The 13th tower, tallest of them all, symbolizes the Lion of Judah that represents the monarch’s blood link to King Solomon of Israel.
The church was originally built in the late 17th century by Emperor Eyasu II, but the structure had to be redeveloped in the 1880s following the ambush on the city by Sudanese Mahadist forces that left many of Gondar’s churches in rubles and ashes. “Debre Birhan Selassie” , however, somehow survived total destruction by the Mahadists which spared the spiritual and artistic gems it hosts inside. If you ask any “Gondere” (residents of the city) why Debre Birhan Selassie’s fate wasn’t complete destruction like the others, almost everyone would reply “that is because God sent saint Michael the angel from heaven to guard it.” It’s believed the angel arrived embodied as a swarm of white bees as the Mahadists approached the church, in fact the priests tell the story like this:
“As the Mahadists approached the main building, a swarm of white bees started to surround the church and when the attackers approached it the swarm greeted them with deadly stings that eventually drove them away salvaging that truly mystical spiritual wonder.”
The priests would also show you some very strange carved depiction of saint Michael on the main entrance door of the church which they, and many living in the city including myself, believe appeared after the angel disappeared into the inside of the church.
Originally painted for those unable to read, every inch of the church walls are covered in vivid depictions of biblical verses that give stunning visual synopsis of important biblical stories and events.
These pictures glowing with marvel compress thousands of words from the gospel into exquisite pictorial depictions. The murals’ marlvel, however, isn’t just in the aesthetic beauty they shine with, but also in the amount of detail included in them, the messages they convey and the stories they tell.

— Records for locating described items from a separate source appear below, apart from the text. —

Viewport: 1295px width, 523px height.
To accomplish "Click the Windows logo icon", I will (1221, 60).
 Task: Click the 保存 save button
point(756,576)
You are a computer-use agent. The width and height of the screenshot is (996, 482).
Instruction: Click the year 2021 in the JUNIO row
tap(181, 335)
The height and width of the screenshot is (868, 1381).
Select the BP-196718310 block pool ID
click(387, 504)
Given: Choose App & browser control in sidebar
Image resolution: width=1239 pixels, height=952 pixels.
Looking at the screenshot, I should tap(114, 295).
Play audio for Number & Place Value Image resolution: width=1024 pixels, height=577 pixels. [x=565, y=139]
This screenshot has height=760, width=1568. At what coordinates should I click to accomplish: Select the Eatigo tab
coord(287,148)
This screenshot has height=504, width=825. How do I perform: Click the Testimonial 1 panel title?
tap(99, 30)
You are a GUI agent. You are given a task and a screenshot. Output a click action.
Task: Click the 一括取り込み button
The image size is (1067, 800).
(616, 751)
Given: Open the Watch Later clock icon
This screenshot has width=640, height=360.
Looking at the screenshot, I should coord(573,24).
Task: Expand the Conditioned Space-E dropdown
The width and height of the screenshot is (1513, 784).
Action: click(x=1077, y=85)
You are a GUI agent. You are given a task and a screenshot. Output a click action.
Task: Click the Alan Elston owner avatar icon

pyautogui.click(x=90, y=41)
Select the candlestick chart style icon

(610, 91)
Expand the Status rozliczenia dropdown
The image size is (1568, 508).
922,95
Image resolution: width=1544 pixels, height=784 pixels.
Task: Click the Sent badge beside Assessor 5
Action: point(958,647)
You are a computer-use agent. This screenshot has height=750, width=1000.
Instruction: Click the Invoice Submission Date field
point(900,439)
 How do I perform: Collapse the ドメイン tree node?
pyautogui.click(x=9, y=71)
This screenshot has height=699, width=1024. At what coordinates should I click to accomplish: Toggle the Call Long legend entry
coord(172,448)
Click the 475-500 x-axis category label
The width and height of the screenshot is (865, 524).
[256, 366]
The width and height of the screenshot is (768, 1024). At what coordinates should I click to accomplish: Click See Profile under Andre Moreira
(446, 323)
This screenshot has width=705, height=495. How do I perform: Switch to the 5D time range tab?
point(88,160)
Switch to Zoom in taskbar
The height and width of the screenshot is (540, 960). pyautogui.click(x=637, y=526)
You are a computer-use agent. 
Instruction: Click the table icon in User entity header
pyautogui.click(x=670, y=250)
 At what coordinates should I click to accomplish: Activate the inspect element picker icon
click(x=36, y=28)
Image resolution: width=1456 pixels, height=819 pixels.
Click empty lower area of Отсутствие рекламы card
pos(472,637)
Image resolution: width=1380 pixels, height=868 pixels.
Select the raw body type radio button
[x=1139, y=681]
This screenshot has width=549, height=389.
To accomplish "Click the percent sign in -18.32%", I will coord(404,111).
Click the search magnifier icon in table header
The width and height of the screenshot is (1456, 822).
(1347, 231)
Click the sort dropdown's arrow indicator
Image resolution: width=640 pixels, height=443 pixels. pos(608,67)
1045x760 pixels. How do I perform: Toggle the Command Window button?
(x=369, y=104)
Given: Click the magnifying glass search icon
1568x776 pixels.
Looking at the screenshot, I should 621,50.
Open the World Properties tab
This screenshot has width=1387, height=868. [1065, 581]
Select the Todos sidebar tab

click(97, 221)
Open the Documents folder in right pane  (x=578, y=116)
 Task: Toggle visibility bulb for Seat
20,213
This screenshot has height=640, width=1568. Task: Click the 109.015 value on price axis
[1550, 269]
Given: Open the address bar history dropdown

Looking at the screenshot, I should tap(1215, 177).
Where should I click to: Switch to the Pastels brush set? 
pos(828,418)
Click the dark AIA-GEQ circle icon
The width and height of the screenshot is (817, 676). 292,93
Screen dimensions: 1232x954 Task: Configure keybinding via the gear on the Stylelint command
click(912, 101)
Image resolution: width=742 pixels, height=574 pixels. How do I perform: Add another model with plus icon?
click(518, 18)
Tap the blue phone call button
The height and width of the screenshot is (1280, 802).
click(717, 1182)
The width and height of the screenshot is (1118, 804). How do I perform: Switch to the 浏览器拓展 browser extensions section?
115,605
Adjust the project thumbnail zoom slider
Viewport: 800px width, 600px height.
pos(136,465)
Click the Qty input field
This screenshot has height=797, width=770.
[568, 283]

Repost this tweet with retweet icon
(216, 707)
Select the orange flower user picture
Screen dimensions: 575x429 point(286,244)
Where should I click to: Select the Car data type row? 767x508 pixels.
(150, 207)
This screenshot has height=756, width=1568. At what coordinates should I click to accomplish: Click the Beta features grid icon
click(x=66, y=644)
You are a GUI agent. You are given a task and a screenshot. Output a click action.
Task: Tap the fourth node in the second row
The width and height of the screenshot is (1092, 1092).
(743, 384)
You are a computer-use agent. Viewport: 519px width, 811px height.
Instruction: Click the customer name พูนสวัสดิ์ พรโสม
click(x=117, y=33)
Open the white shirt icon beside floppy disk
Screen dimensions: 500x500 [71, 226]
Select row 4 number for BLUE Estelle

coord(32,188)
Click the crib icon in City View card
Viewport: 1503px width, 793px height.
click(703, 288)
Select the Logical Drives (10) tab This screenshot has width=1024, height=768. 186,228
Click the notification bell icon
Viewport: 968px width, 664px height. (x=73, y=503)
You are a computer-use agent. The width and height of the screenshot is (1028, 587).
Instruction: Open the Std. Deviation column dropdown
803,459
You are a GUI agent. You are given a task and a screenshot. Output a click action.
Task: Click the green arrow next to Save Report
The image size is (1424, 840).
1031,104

The largest of them depicts the holy trinity: The God Father, The God Son and The God Holy Spirit, holding white spheres in one hand making a cross with the other. The white sphere is a common symbolization of the world in many ancient Ethiopian drawings.
Along the church’s rectangular ceiling, 135 cherubs sit idly gazing down at you. These depictions of cherubs, as strange as they might seem, have a subtle symbolization to the artists and scholars of the Ethiopian Orthodox Tewahdo Church. The white dots on the wings of the angels, for example, are allegory to the angels’ nature of unrestricted ability to see and be everywhere and anywhere, represented by their many eyes depicted as white dots.
Another picture that catches the eye is a depiction of hell full of smirking devils torturing the sinners while burning in blaze themselves. The painting seems to have been deliberately drawn to plant the seeds of fear in the hearts of those watching, send a message of warning: “That might be your final destination so beware.”
If seeing a place where beautiful art meets detail, religion, biblical stories and genuine faith is something you seek to do, then go no further, our marvelous country hosts one right at the heart of its ancient capital.